Saved data entries:
________________

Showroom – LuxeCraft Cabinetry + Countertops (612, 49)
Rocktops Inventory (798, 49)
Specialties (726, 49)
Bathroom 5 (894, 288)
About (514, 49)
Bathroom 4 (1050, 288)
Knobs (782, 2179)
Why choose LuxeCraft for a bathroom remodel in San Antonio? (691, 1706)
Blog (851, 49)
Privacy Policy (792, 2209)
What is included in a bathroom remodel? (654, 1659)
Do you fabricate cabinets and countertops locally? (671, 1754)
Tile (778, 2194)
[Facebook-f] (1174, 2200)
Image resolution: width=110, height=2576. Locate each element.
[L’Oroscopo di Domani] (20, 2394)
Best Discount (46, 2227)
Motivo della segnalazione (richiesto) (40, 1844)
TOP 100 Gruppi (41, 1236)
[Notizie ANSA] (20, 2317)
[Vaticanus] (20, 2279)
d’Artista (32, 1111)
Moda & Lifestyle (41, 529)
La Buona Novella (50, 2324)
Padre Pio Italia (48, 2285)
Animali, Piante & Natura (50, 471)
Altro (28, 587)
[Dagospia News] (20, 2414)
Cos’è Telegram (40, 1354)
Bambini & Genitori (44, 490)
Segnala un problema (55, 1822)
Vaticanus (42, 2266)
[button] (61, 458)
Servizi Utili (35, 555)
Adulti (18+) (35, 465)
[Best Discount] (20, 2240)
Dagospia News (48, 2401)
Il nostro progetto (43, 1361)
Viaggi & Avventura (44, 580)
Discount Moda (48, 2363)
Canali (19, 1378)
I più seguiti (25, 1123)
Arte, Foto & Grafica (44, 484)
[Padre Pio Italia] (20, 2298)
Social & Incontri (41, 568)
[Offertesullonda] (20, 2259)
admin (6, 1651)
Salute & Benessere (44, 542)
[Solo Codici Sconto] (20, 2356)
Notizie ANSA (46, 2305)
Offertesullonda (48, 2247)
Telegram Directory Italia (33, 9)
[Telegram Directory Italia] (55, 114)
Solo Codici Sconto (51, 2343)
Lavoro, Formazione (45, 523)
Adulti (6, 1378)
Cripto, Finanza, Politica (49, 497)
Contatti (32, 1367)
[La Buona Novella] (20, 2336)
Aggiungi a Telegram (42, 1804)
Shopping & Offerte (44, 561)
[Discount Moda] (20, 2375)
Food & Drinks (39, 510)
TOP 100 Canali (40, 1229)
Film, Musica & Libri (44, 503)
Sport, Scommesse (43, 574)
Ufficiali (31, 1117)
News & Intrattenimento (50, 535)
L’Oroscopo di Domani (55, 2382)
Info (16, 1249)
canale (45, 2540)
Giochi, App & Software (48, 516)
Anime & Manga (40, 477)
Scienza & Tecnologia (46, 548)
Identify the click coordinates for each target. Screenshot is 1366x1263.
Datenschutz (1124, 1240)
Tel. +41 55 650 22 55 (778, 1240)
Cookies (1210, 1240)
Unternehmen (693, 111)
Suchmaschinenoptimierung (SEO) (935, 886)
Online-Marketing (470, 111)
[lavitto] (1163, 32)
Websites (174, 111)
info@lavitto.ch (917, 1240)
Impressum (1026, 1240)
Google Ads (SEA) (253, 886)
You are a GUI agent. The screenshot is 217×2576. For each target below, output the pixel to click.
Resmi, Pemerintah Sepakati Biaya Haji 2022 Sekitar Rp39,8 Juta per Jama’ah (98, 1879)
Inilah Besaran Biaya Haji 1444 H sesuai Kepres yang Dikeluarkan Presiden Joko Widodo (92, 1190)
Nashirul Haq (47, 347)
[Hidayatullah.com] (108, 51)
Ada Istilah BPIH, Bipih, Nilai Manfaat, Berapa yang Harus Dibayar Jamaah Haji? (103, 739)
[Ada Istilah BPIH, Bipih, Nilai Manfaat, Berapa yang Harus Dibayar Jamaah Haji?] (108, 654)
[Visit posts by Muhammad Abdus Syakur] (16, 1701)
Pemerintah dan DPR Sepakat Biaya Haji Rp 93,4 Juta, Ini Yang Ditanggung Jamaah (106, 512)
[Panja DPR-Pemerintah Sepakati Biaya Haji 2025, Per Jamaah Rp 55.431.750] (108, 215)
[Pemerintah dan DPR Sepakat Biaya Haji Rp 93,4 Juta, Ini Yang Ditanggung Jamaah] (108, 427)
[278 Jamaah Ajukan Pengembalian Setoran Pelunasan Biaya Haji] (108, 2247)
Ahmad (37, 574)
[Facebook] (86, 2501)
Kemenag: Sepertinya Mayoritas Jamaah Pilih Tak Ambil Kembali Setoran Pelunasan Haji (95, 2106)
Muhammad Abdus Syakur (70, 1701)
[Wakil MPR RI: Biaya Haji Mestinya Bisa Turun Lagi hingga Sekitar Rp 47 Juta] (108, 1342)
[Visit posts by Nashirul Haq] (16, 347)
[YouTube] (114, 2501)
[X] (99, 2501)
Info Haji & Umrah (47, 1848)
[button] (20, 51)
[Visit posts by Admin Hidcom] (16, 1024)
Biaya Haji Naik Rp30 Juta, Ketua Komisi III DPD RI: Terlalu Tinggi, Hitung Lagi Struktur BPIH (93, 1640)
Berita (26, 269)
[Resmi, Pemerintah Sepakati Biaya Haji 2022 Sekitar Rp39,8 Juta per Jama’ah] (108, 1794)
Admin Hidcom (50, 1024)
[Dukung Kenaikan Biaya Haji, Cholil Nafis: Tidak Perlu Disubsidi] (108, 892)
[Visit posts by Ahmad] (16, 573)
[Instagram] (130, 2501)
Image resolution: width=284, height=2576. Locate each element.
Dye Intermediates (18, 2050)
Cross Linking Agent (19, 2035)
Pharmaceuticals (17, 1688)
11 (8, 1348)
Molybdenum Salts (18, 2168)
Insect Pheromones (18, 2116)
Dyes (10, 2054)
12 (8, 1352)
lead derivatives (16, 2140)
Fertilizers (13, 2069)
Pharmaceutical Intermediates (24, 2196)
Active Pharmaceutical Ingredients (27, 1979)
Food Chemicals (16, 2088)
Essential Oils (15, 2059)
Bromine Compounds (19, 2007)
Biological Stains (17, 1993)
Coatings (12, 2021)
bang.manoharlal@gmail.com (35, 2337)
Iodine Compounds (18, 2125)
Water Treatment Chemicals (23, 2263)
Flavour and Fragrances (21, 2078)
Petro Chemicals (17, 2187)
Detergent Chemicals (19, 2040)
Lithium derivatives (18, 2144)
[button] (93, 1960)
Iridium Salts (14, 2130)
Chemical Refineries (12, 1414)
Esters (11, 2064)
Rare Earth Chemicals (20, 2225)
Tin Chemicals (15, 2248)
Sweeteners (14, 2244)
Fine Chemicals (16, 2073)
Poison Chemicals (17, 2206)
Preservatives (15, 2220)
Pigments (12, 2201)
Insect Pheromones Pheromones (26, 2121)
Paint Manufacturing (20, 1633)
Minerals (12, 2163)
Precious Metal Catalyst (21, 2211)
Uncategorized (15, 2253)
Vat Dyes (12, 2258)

________________

Assigned task
Write the data out again. Match it exactly.

Response to this task
Showroom – LuxeCraft Cabinetry + Countertops (612, 49)
Rocktops Inventory (798, 49)
Specialties (726, 49)
Bathroom 5 (894, 288)
About (514, 49)
Bathroom 4 (1050, 288)
Knobs (782, 2179)
Why choose LuxeCraft for a bathroom remodel in San Antonio? (691, 1706)
Blog (851, 49)
Privacy Policy (792, 2209)
What is included in a bathroom remodel? (654, 1659)
Do you fabricate cabinets and countertops locally? (671, 1754)
Tile (778, 2194)
[Facebook-f] (1174, 2200)
Image resolution: width=110, height=2576. Locate each element.
[L’Oroscopo di Domani] (20, 2394)
Best Discount (46, 2227)
Motivo della segnalazione (richiesto) (40, 1844)
TOP 100 Gruppi (41, 1236)
[Notizie ANSA] (20, 2317)
[Vaticanus] (20, 2279)
d’Artista (32, 1111)
Moda & Lifestyle (41, 529)
La Buona Novella (50, 2324)
Padre Pio Italia (48, 2285)
Animali, Piante & Natura (50, 471)
Altro (28, 587)
[Dagospia News] (20, 2414)
Cos’è Telegram (40, 1354)
Bambini & Genitori (44, 490)
Segnala un problema (55, 1822)
Vaticanus (42, 2266)
[button] (61, 458)
Servizi Utili (35, 555)
Adulti (18+) (35, 465)
[Best Discount] (20, 2240)
Dagospia News (48, 2401)
Il nostro progetto (43, 1361)
Viaggi & Avventura (44, 580)
Discount Moda (48, 2363)
Canali (19, 1378)
I più seguiti (25, 1123)
Arte, Foto & Grafica (44, 484)
[Padre Pio Italia] (20, 2298)
Social & Incontri (41, 568)
[Offertesullonda] (20, 2259)
admin (6, 1651)
Salute & Benessere (44, 542)
[Solo Codici Sconto] (20, 2356)
Notizie ANSA (46, 2305)
Offertesullonda (48, 2247)
Telegram Directory Italia (33, 9)
[Telegram Directory Italia] (55, 114)
Solo Codici Sconto (51, 2343)
Lavoro, Formazione (45, 523)
Adulti (6, 1378)
Cripto, Finanza, Politica (49, 497)
Contatti (32, 1367)
[La Buona Novella] (20, 2336)
Aggiungi a Telegram (42, 1804)
Shopping & Offerte (44, 561)
[Discount Moda] (20, 2375)
Food & Drinks (39, 510)
TOP 100 Canali (40, 1229)
Film, Musica & Libri (44, 503)
Sport, Scommesse (43, 574)
Ufficiali (31, 1117)
News & Intrattenimento (50, 535)
L’Oroscopo di Domani (55, 2382)
Info (16, 1249)
canale (45, 2540)
Giochi, App & Software (48, 516)
Anime & Manga (40, 477)
Scienza & Tecnologia (46, 548)
Identify the click coordinates for each target. Screenshot is 1366x1263.
Datenschutz (1124, 1240)
Tel. +41 55 650 22 55 (778, 1240)
Cookies (1210, 1240)
Unternehmen (693, 111)
Suchmaschinenoptimierung (SEO) (935, 886)
Online-Marketing (470, 111)
[lavitto] (1163, 32)
Websites (174, 111)
info@lavitto.ch (917, 1240)
Impressum (1026, 1240)
Google Ads (SEA) (253, 886)
You are a GUI agent. The screenshot is 217×2576. For each target below, output the pixel to click.
Resmi, Pemerintah Sepakati Biaya Haji 2022 Sekitar Rp39,8 Juta per Jama’ah (98, 1879)
Inilah Besaran Biaya Haji 1444 H sesuai Kepres yang Dikeluarkan Presiden Joko Widodo (92, 1190)
Nashirul Haq (47, 347)
[Hidayatullah.com] (108, 51)
Ada Istilah BPIH, Bipih, Nilai Manfaat, Berapa yang Harus Dibayar Jamaah Haji? (103, 739)
[Ada Istilah BPIH, Bipih, Nilai Manfaat, Berapa yang Harus Dibayar Jamaah Haji?] (108, 654)
[Visit posts by Muhammad Abdus Syakur] (16, 1701)
Pemerintah dan DPR Sepakat Biaya Haji Rp 93,4 Juta, Ini Yang Ditanggung Jamaah (106, 512)
[Panja DPR-Pemerintah Sepakati Biaya Haji 2025, Per Jamaah Rp 55.431.750] (108, 215)
[Pemerintah dan DPR Sepakat Biaya Haji Rp 93,4 Juta, Ini Yang Ditanggung Jamaah] (108, 427)
[278 Jamaah Ajukan Pengembalian Setoran Pelunasan Biaya Haji] (108, 2247)
Ahmad (37, 574)
[Facebook] (86, 2501)
Kemenag: Sepertinya Mayoritas Jamaah Pilih Tak Ambil Kembali Setoran Pelunasan Haji (95, 2106)
Muhammad Abdus Syakur (70, 1701)
[Wakil MPR RI: Biaya Haji Mestinya Bisa Turun Lagi hingga Sekitar Rp 47 Juta] (108, 1342)
[Visit posts by Nashirul Haq] (16, 347)
[YouTube] (114, 2501)
[X] (99, 2501)
Info Haji & Umrah (47, 1848)
[button] (20, 51)
[Visit posts by Admin Hidcom] (16, 1024)
Biaya Haji Naik Rp30 Juta, Ketua Komisi III DPD RI: Terlalu Tinggi, Hitung Lagi Struktur BPIH (93, 1640)
Berita (26, 269)
[Resmi, Pemerintah Sepakati Biaya Haji 2022 Sekitar Rp39,8 Juta per Jama’ah] (108, 1794)
Admin Hidcom (50, 1024)
[Dukung Kenaikan Biaya Haji, Cholil Nafis: Tidak Perlu Disubsidi] (108, 892)
[Visit posts by Ahmad] (16, 573)
[Instagram] (130, 2501)
Image resolution: width=284, height=2576. Locate each element.
Dye Intermediates (18, 2050)
Cross Linking Agent (19, 2035)
Pharmaceuticals (17, 1688)
11 (8, 1348)
Molybdenum Salts (18, 2168)
Insect Pheromones (18, 2116)
Dyes (10, 2054)
12 (8, 1352)
lead derivatives (16, 2140)
Fertilizers (13, 2069)
Pharmaceutical Intermediates (24, 2196)
Active Pharmaceutical Ingredients (27, 1979)
Food Chemicals (16, 2088)
Essential Oils (15, 2059)
Bromine Compounds (19, 2007)
Biological Stains (17, 1993)
Coatings (12, 2021)
bang.manoharlal@gmail.com (35, 2337)
Iodine Compounds (18, 2125)
Water Treatment Chemicals (23, 2263)
Flavour and Fragrances (21, 2078)
Petro Chemicals (17, 2187)
Detergent Chemicals (19, 2040)
Lithium derivatives (18, 2144)
[button] (93, 1960)
Iridium Salts (14, 2130)
Chemical Refineries (12, 1414)
Esters (11, 2064)
Rare Earth Chemicals (20, 2225)
Tin Chemicals (15, 2248)
Sweeteners (14, 2244)
Fine Chemicals (16, 2073)
Poison Chemicals (17, 2206)
Preservatives (15, 2220)
Pigments (12, 2201)
Insect Pheromones Pheromones (26, 2121)
Paint Manufacturing (20, 1633)
Minerals (12, 2163)
Precious Metal Catalyst (21, 2211)
Uncategorized (15, 2253)
Vat Dyes (12, 2258)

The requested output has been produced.